‘It has been an adventure that we could not have dreamed up’

Jan 5, 2021

Michael and Victoria Howell turn the page on a newspaper venture that spanned 35 years since the first edition was published on August 22, 1985.  (Jean Schurmana)

Mullens purchase Bitterroot Star from Howells

Bitterroot (Montana) Star publishers Michael and Victoria Howell have announced the sale of the Bitterroot Star newspaper to Jesse and Sasha Mullen of Deer Lodge, Montana. The Howells have owned and operated the newspaper since they started it in 1985.

The Mullens currently own and operate two other Montana newspapers, the Philipsburg Mail and the Silver State Post in Deer Lodge. They also own the Browsing Bison Bookstore in Deer Lodge, where they live with their children.

Jesse has been involved with newspapers since he got his start as a newspaper delivery boy at the Sioux City (Iowa) Journal. He has been an editor and publisher at community newspapers in Montana, Wyoming, Washington State and Oregon.

Prior to returning to Montana two years ago, he was an executive with Civitas Media based in Charlotte, North Carolina, where he worked closely with journalists across the U.S. at Civitas’ more than 100 newspapers.

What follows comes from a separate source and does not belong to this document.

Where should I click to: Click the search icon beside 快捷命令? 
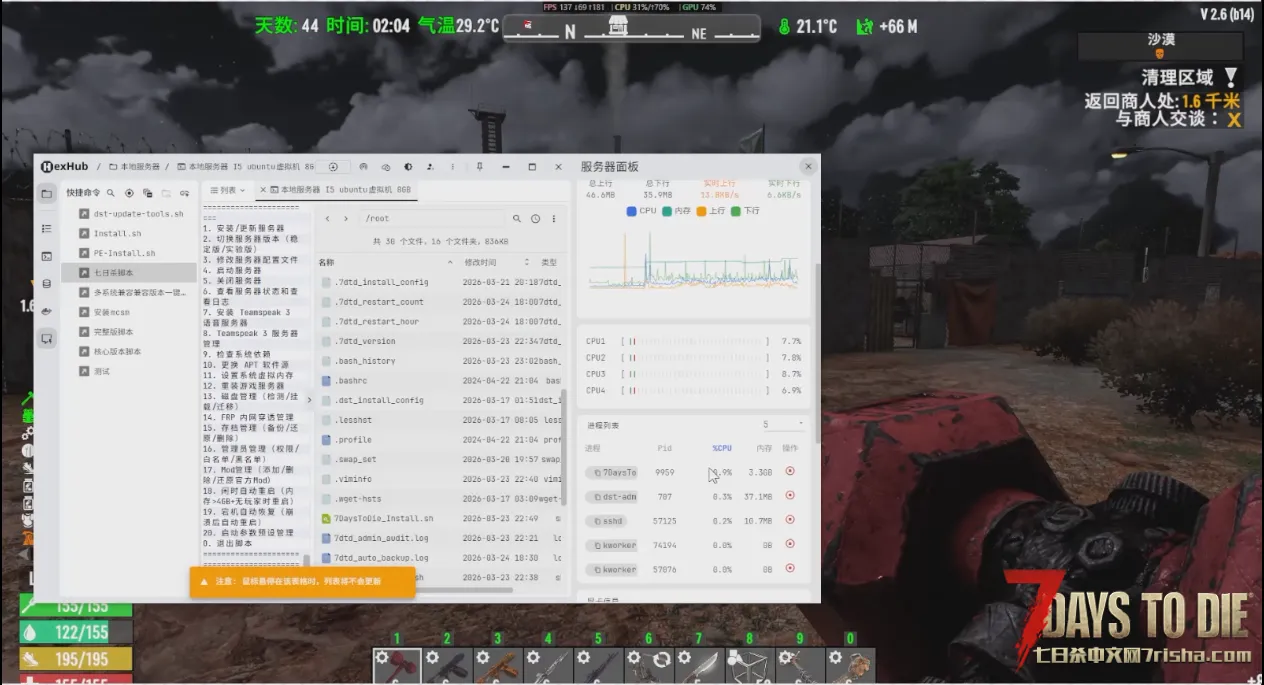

He serves on the Montana Newspaper Association Advertising Services Board and is a member of the Deer Lodge Rotary Club.

Sasha is a veterinary assistant with Clark Fork Veterinary Clinic and a board member of the Powell County Literacy Program.

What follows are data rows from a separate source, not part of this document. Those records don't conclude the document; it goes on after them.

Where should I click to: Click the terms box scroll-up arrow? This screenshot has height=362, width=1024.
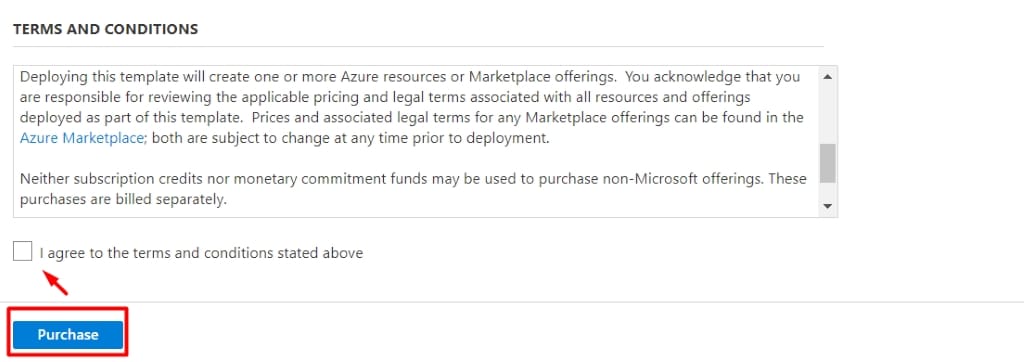point(827,76)
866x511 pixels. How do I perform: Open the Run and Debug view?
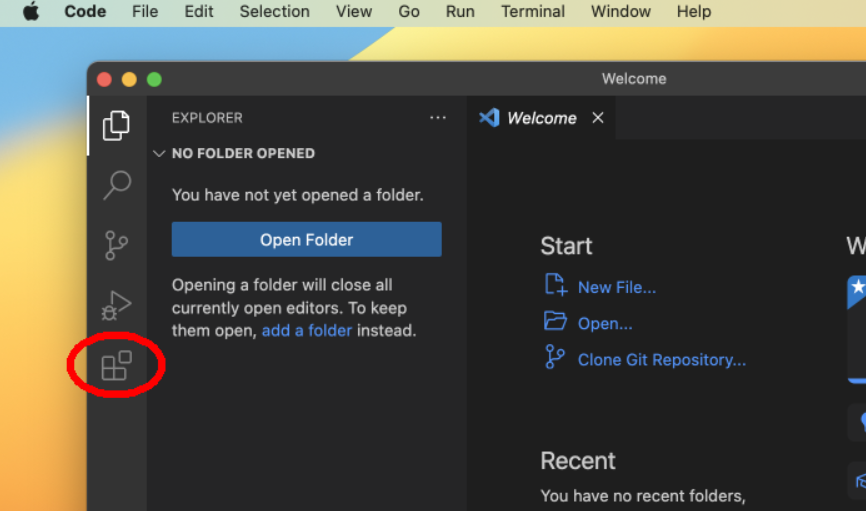click(x=117, y=305)
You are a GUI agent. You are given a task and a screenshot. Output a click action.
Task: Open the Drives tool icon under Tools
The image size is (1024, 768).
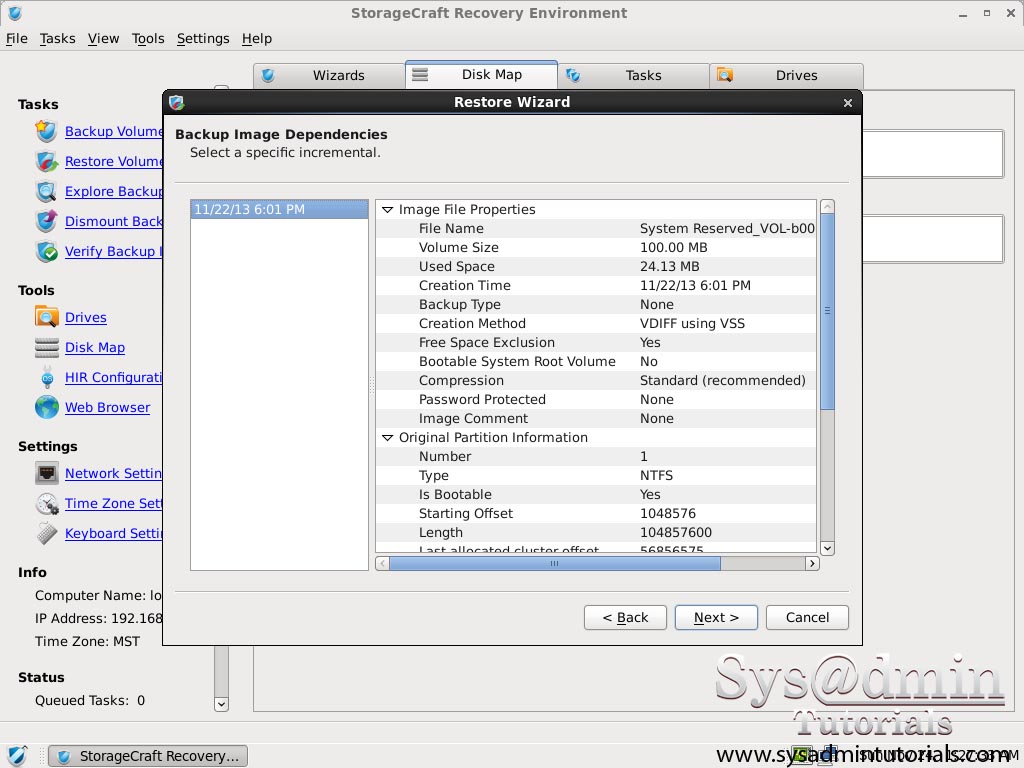pyautogui.click(x=46, y=317)
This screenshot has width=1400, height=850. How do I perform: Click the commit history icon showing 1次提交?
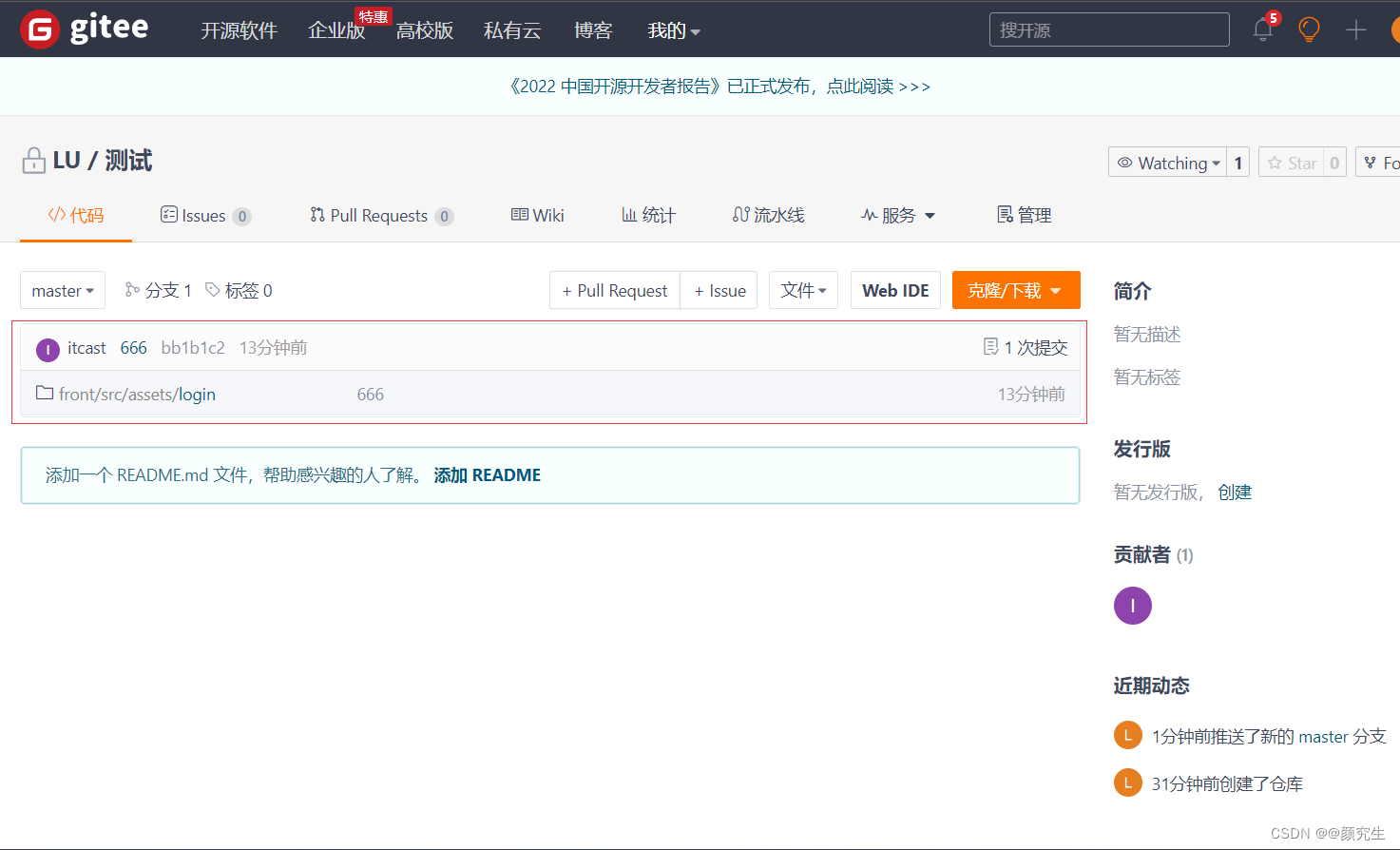pyautogui.click(x=989, y=346)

The couple have a number of horses, dogs and a geriatric mule. In their spare time, Sasha shows horses competitively, and the entire family enjoys camping, cooking, cross-country skiing, reading and volunteer work. The Mullen family are members of the Backcountry Horsemen of Montana and Big Sky Horse Park. They enjoy spending their winter weekends at Discovery Ski Area near Philipsburg.

Jesse and Sasha both look forward to becoming a part of the Bitterroot Valley community.

Michael Howell said that selling the paper is bittersweet because he and Victoria have spent more than half their lives in developing and running the paper.

“The fact is that Victoria and I are both leaving the newspaper with mixed emotions,” Michael Howell said. “How could we not? It has been an adventure that we could not have dreamed up. Running a local newspaper involves an incredible degree of responsibility towards the whole community, and through that, we have developed many deep and lasting relationships with many of the people and the businesses that comprise it. We won’t be leaving all that behind.”

“I don’t think running a small local newspaper ever made anybody all that wealthy,” Michael continued. “It’s too much of a public service. But that service brings in a lot of other rewards that you can’t put a dollar sign on. All the sincere thanks that we have received over the years do count for something, after all. They say when you approach those Pearly Gates, you have to leave all that cash and other accumulated goods at the gate when you enter. But all those other rewards, those ineffable ones, you get to carry right on through.

“The other fact worth noting,” Howell said, “is that we are not getting any younger. Don’t get me wrong; I do believe that my wife and I both have a few good years left in us and could carry on, but one thing we have been increasingly concerned about, due to our age, is how the newspaper would go on without us, since our children were drawn to alternative careers.”

When it was started back in 1985, the paper was first named the Stevensville Star. Howell said they lived in a converted school bus (complete with wood stove and chimney) and published the paper from a small one-room office, which you entered by way of Mary and Ken Vandehey’s Dutch Treat ice cream shop on Main Street, where Mission Bistro is now located.

“We set up an overhead projector in the office to make half-tones and developed the film in the ice cream shop’s bathroom,” Howell said. He said the newspaper took off and quickly expanded to cover Florence and Victor, soon becoming the whole valley’s weekly newspaper, which required a name change, first to The Star and later to Bitterroot Star.

“It has been a long and, at times, trying enterprise,” said Howell, “coming close to failure more than once along the way. But each time, we pulled through and plugged on, thanks to a very loyal advertising base and growing readership. Over time, we became the most read newspaper in the valley, and it has done nothing but grow in advertising and in readership.”

Howell said that over the years, the Bitterroot Star has played a significant role in “keeping our local democracy in working order, standing up for the public’s right to know and to participate in our government’s decision-making processes and providing the community a soap box for expressing their ideas and opinions about anything and everything. We have no doubt that the new owners of the Bitterroot Star will be standing up for the same time-honored values of a free press.”

Howell said that in a nation and a state where small newspapers have been gobbled up by large corporations, he and Victoria are so pleased to be able to hand the reins over to the capable hands of Jesse Mullen. Mullen comes from a newspaper family and appears to have a real understanding of what community journalism is all about. “We are very excited that someone with roots in Montana, and in newspapering, has come along to pick up where we are leaving off,” Howell said.